2.6.3. Naar het oordeel van de Afdeling biedt de voorwaarde in de offerte van Destructo op zichzelf onvoldoende grond voor de conclusie dat de daarin vermelde verwerkingsprijs niet representatief zou zijn voor de prijs die appellante zou hebben moeten betalen voor verwerking van het naar Recitech over te brengen afvalwater. Het variabele karakter van de in Nederland in rekening gebrachte verwerkingsprijzen leidt op zichzelf evenmin tot deze conclusie.

Voorts stelt de Afdeling ten aanzien van de berekening van de gemiddelde Nederlandse verwerkingsprijs vast dat verweerder geen betekenis heeft toegekend aan de hoeveelheid afvalwater die voor een bepaalde prijs is verwerkt.

Gelet op het voorgaande acht de Afdeling het standpunt van verweerder dat niet is gebleken dat bedrijfsschade is geleden, onvoldoende draagkrachtig gemotiveerd. In zoverre is het bestreden besluit in strijd met artikel 7:12, eerste lid, eerste volzin, van de Algemene wet bestuursrecht. Deze beroepsgrond treft doel.

2.7. Het beroep is gedeeltelijk gegrond. Het bestreden besluit dient te worden vernietigd, voorzover daarbij de bezwaren ongegrond zijn verklaard tegen de afwijzing van de vergoeding van de bedrijfsschade.

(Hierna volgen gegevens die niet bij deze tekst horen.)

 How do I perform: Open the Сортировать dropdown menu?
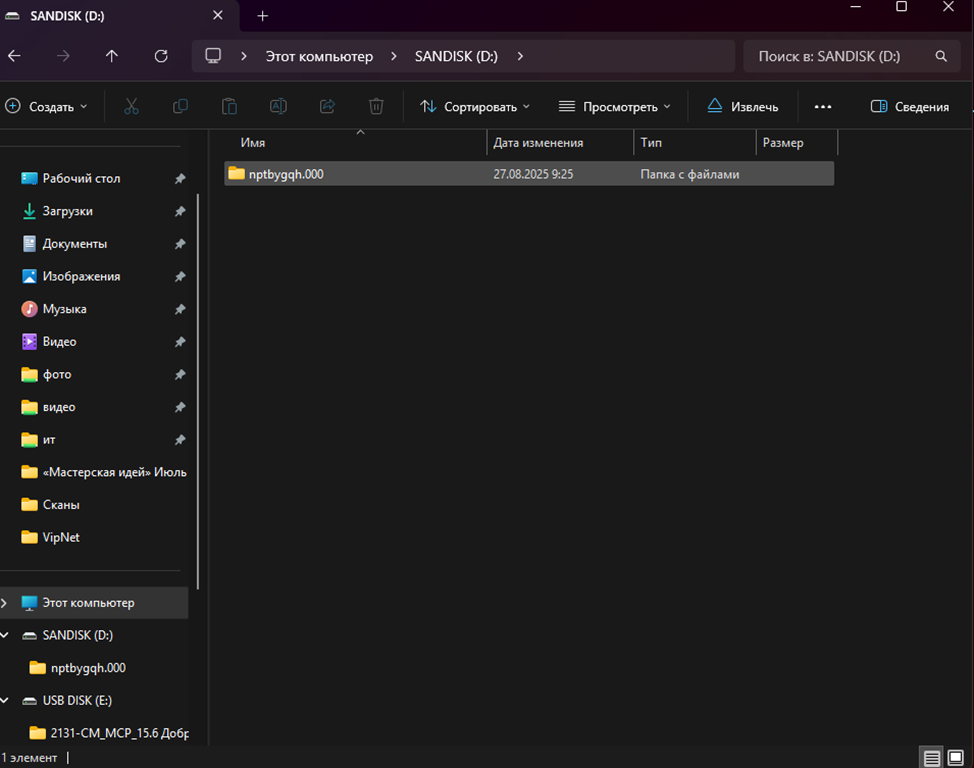coord(474,106)
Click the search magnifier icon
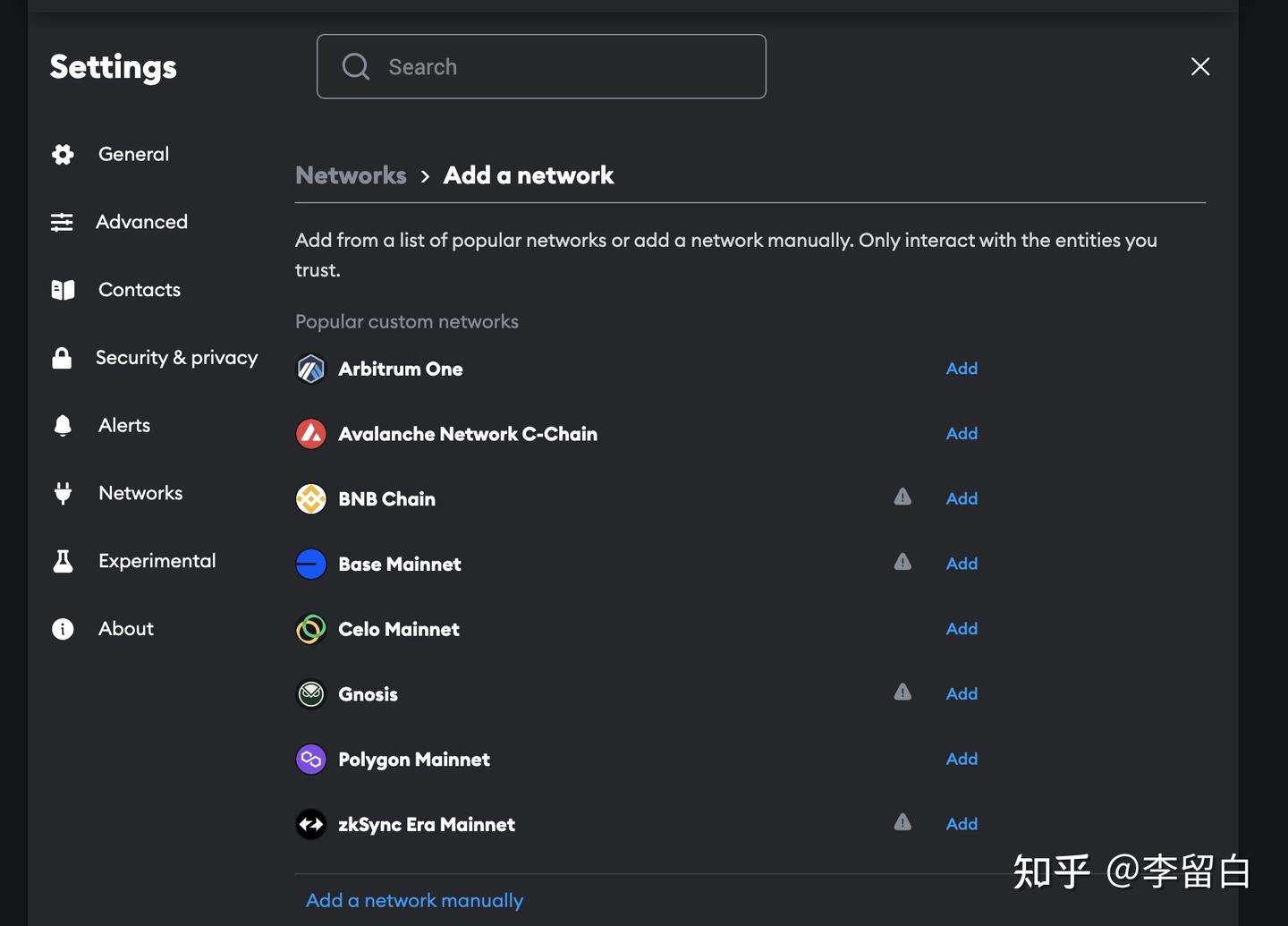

2.8. Verweerder dient op na te melden wijze in de proceskosten te worden veroordeeld.

3. Beslissing

De Afdeling bestuursrechtspraak van de Raad van State

Recht doende in naam der Koningin:

I. verklaart het beroep gedeeltelijk gegrond;

II. vernietigt het besluit van de Minister van Volkshuisvesting, Ruimtelijke Ordening en Milieubeheer van 17 maart 2000, kenmerk IMA 2000029681, voorzover daarbij de bezwaren ongegrond zijn verklaard tegen de afwijzing van de vergoeding van de bedrijfsschade;

III. verklaart het beroep voor het overige ongegrond;

IV. veroordeelt de Minister van Volkshuisvesting, Ruimtelijke Ordening en Milieubeheer in de door appellante in verband met de behandeling van het beroep gemaakte proceskosten tot een bedrag van € 694,07, waarvan een gedeelte groot € 644,00 is toe te rekenen aan door een derde beroepsmatig verleende rechtsbijstand; het totale bedrag dient door de Staat der Nederlanden (het Ministerie van Volkshuisvesting, Ruimtelijke Ordening en Milieubeheer) te worden betaald aan appellante;

V. gelast dat de Staat der Nederlanden (het Ministerie van Volkshuisvesting, Ruimtelijke Ordening en Milieubeheer) aan appellante het door haar voor de behandeling van het beroep betaalde griffierecht (€ 204,20) vergoedt.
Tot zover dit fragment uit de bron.